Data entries
***

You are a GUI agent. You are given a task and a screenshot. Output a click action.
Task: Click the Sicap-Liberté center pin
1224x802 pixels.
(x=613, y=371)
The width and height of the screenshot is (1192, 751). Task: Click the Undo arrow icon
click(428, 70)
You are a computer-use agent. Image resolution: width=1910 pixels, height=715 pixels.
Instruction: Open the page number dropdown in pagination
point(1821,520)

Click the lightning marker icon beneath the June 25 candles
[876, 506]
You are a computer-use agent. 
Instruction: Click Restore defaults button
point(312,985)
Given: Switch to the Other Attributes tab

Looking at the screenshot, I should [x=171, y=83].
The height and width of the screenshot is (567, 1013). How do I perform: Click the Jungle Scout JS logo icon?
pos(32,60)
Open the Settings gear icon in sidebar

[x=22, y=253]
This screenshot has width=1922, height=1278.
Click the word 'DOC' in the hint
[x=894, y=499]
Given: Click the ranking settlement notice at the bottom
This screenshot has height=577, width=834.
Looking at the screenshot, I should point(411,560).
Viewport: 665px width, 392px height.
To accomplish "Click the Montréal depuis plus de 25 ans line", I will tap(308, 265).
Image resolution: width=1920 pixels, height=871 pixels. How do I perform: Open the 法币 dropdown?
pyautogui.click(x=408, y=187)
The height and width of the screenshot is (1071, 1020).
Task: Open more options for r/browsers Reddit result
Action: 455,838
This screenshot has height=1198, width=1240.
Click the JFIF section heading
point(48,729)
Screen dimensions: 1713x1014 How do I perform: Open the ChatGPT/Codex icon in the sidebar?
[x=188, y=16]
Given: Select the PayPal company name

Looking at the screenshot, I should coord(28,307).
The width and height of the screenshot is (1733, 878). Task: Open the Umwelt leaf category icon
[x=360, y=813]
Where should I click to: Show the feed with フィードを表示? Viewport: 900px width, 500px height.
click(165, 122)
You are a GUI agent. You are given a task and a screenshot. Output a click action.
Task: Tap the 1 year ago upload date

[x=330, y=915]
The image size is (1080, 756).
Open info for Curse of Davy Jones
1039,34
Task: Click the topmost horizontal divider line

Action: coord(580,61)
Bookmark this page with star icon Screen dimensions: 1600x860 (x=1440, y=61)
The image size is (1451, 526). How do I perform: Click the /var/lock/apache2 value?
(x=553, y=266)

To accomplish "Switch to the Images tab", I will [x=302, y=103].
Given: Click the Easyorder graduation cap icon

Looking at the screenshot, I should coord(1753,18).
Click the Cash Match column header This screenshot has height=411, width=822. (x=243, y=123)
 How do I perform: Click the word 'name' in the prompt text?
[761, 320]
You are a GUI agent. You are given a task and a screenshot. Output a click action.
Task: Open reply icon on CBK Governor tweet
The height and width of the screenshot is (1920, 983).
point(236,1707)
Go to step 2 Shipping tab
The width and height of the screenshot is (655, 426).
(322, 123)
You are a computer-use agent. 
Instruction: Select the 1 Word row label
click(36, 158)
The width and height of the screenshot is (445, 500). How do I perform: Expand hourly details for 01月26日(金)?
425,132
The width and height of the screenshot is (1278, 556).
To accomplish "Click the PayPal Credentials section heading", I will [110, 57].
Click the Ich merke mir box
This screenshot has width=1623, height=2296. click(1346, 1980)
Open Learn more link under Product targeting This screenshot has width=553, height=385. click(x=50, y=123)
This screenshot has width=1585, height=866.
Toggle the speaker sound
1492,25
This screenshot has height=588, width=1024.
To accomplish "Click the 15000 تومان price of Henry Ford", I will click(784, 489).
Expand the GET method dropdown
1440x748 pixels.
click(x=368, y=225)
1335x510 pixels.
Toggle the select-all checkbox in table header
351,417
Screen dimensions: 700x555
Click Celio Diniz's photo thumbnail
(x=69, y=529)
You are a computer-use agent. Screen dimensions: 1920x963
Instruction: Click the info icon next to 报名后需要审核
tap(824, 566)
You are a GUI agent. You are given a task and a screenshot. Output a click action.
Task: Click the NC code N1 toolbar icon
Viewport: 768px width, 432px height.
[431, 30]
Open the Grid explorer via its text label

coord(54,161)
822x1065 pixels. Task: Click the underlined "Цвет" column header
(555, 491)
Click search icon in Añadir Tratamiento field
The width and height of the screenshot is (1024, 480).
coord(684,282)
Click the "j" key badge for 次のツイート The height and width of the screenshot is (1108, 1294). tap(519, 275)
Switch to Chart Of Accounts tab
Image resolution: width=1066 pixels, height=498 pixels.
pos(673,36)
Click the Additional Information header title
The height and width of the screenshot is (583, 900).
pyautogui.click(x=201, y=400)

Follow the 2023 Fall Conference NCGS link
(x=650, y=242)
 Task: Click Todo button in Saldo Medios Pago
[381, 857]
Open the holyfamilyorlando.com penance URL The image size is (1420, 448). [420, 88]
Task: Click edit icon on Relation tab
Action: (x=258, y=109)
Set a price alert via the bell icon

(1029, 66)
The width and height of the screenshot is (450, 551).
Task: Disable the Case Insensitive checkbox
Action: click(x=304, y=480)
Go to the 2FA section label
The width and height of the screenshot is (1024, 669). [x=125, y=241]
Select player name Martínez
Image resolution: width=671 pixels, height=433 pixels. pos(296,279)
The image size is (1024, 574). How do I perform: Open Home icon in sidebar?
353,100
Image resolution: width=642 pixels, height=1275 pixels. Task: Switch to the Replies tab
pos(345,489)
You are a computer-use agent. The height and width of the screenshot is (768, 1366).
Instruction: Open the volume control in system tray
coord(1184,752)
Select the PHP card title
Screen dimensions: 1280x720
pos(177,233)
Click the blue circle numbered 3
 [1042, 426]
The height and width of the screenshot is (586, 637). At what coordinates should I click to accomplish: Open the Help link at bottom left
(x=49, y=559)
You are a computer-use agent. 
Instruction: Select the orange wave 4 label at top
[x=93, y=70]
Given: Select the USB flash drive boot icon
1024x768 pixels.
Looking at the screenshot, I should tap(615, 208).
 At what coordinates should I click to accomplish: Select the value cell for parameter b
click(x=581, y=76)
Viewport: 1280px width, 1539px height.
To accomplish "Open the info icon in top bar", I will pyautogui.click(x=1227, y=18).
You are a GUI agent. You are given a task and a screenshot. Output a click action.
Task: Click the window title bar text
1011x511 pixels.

***

**The task**: Repeat the data above. Change nothing.

**Task result**:
You are a GUI agent. You are given a task and a screenshot. Output a click action.
Task: Click the Sicap-Liberté center pin
1224x802 pixels.
(x=613, y=371)
The width and height of the screenshot is (1192, 751). Task: Click the Undo arrow icon
click(428, 70)
You are a computer-use agent. Image resolution: width=1910 pixels, height=715 pixels.
Instruction: Open the page number dropdown in pagination
point(1821,520)

Click the lightning marker icon beneath the June 25 candles
[876, 506]
You are a computer-use agent. 
Instruction: Click Restore defaults button
point(312,985)
Given: Switch to the Other Attributes tab

Looking at the screenshot, I should [x=171, y=83].
The height and width of the screenshot is (567, 1013). How do I perform: Click the Jungle Scout JS logo icon?
pos(32,60)
Open the Settings gear icon in sidebar

[x=22, y=253]
This screenshot has width=1922, height=1278.
Click the word 'DOC' in the hint
[x=894, y=499]
Given: Click the ranking settlement notice at the bottom
This screenshot has height=577, width=834.
Looking at the screenshot, I should point(411,560).
Viewport: 665px width, 392px height.
To accomplish "Click the Montréal depuis plus de 25 ans line", I will tap(308, 265).
Image resolution: width=1920 pixels, height=871 pixels. How do I perform: Open the 法币 dropdown?
pyautogui.click(x=408, y=187)
The height and width of the screenshot is (1071, 1020).
Task: Open more options for r/browsers Reddit result
Action: 455,838
This screenshot has height=1198, width=1240.
Click the JFIF section heading
point(48,729)
Screen dimensions: 1713x1014 How do I perform: Open the ChatGPT/Codex icon in the sidebar?
[x=188, y=16]
Given: Select the PayPal company name

Looking at the screenshot, I should coord(28,307).
The width and height of the screenshot is (1733, 878). Task: Open the Umwelt leaf category icon
[x=360, y=813]
Where should I click to: Show the feed with フィードを表示? Viewport: 900px width, 500px height.
click(165, 122)
You are a GUI agent. You are given a task and a screenshot. Output a click action.
Task: Tap the 1 year ago upload date

[x=330, y=915]
The image size is (1080, 756).
Open info for Curse of Davy Jones
1039,34
Task: Click the topmost horizontal divider line

Action: coord(580,61)
Bookmark this page with star icon Screen dimensions: 1600x860 (x=1440, y=61)
The image size is (1451, 526). How do I perform: Click the /var/lock/apache2 value?
(x=553, y=266)

To accomplish "Switch to the Images tab", I will [x=302, y=103].
Given: Click the Easyorder graduation cap icon

Looking at the screenshot, I should coord(1753,18).
Click the Cash Match column header This screenshot has height=411, width=822. (x=243, y=123)
 How do I perform: Click the word 'name' in the prompt text?
[761, 320]
You are a GUI agent. You are given a task and a screenshot. Output a click action.
Task: Open reply icon on CBK Governor tweet
The height and width of the screenshot is (1920, 983).
point(236,1707)
Go to step 2 Shipping tab
The width and height of the screenshot is (655, 426).
(322, 123)
You are a computer-use agent. 
Instruction: Select the 1 Word row label
click(36, 158)
The width and height of the screenshot is (445, 500). How do I perform: Expand hourly details for 01月26日(金)?
425,132
The width and height of the screenshot is (1278, 556).
To accomplish "Click the PayPal Credentials section heading", I will [110, 57].
Click the Ich merke mir box
This screenshot has width=1623, height=2296. click(1346, 1980)
Open Learn more link under Product targeting This screenshot has width=553, height=385. click(x=50, y=123)
This screenshot has width=1585, height=866.
Toggle the speaker sound
1492,25
This screenshot has height=588, width=1024.
To accomplish "Click the 15000 تومان price of Henry Ford", I will click(784, 489).
Expand the GET method dropdown
1440x748 pixels.
click(x=368, y=225)
1335x510 pixels.
Toggle the select-all checkbox in table header
351,417
Screen dimensions: 700x555
Click Celio Diniz's photo thumbnail
(x=69, y=529)
You are a computer-use agent. Screen dimensions: 1920x963
Instruction: Click the info icon next to 报名后需要审核
tap(824, 566)
You are a GUI agent. You are given a task and a screenshot. Output a click action.
Task: Click the NC code N1 toolbar icon
Viewport: 768px width, 432px height.
[431, 30]
Open the Grid explorer via its text label

coord(54,161)
822x1065 pixels. Task: Click the underlined "Цвет" column header
(555, 491)
Click search icon in Añadir Tratamiento field
The width and height of the screenshot is (1024, 480).
coord(684,282)
Click the "j" key badge for 次のツイート The height and width of the screenshot is (1108, 1294). tap(519, 275)
Switch to Chart Of Accounts tab
Image resolution: width=1066 pixels, height=498 pixels.
pos(673,36)
Click the Additional Information header title
The height and width of the screenshot is (583, 900).
pyautogui.click(x=201, y=400)

Follow the 2023 Fall Conference NCGS link
(x=650, y=242)
 Task: Click Todo button in Saldo Medios Pago
[381, 857]
Open the holyfamilyorlando.com penance URL The image size is (1420, 448). [420, 88]
Task: Click edit icon on Relation tab
Action: (x=258, y=109)
Set a price alert via the bell icon

(1029, 66)
The width and height of the screenshot is (450, 551).
Task: Disable the Case Insensitive checkbox
Action: click(x=304, y=480)
Go to the 2FA section label
The width and height of the screenshot is (1024, 669). [x=125, y=241]
Select player name Martínez
Image resolution: width=671 pixels, height=433 pixels. pos(296,279)
The image size is (1024, 574). How do I perform: Open Home icon in sidebar?
353,100
Image resolution: width=642 pixels, height=1275 pixels. Task: Switch to the Replies tab
pos(345,489)
You are a computer-use agent. The height and width of the screenshot is (768, 1366).
Instruction: Open the volume control in system tray
coord(1184,752)
Select the PHP card title
Screen dimensions: 1280x720
pos(177,233)
Click the blue circle numbered 3
 [1042, 426]
The height and width of the screenshot is (586, 637). At what coordinates should I click to accomplish: Open the Help link at bottom left
(x=49, y=559)
You are a computer-use agent. 
Instruction: Select the orange wave 4 label at top
[x=93, y=70]
Given: Select the USB flash drive boot icon
1024x768 pixels.
Looking at the screenshot, I should tap(615, 208).
 At what coordinates should I click to accomplish: Select the value cell for parameter b
click(x=581, y=76)
Viewport: 1280px width, 1539px height.
To accomplish "Open the info icon in top bar", I will pyautogui.click(x=1227, y=18).
You are a GUI agent. You are given a task and a screenshot. Output a click action.
Task: Click the window title bar text
1011x511 pixels.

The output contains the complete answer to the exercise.